Part of a data file:
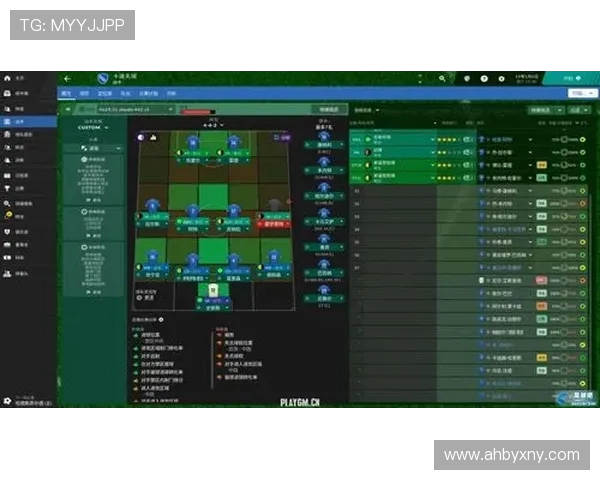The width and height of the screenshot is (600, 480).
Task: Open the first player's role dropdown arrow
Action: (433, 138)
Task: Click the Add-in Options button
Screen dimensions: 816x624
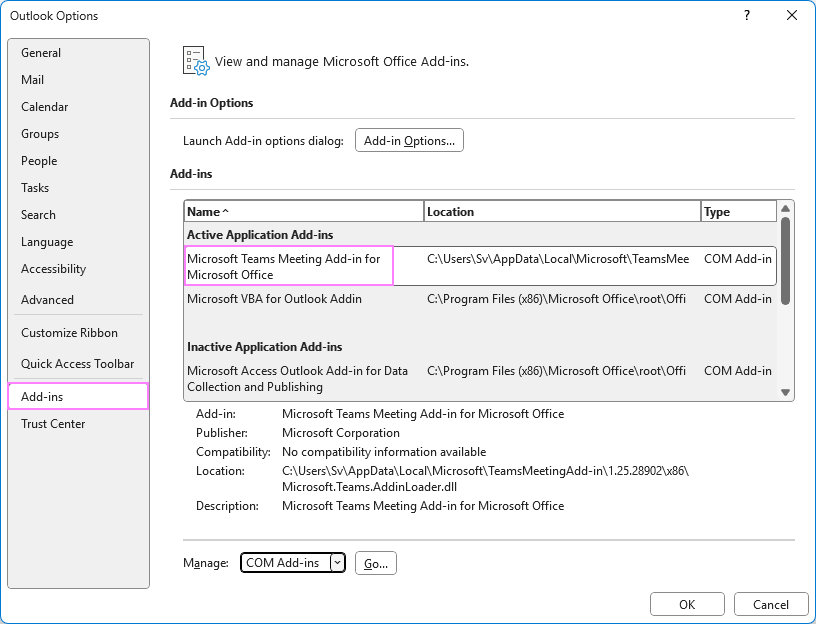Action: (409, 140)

WHAT NEEDS TO BE DONE ▸ Render the entries above as a JSON list of strings, one string per line, leaving out blank lines and the pictures.

TASK RESULT ▸
[
  "The width and height of the screenshot is (600, 480).",
  "Task: Open the first player's role dropdown arrow",
  "Action: (433, 138)",
  "Task: Click the Add-in Options button",
  "Screen dimensions: 816x624",
  "Action: (409, 140)"
]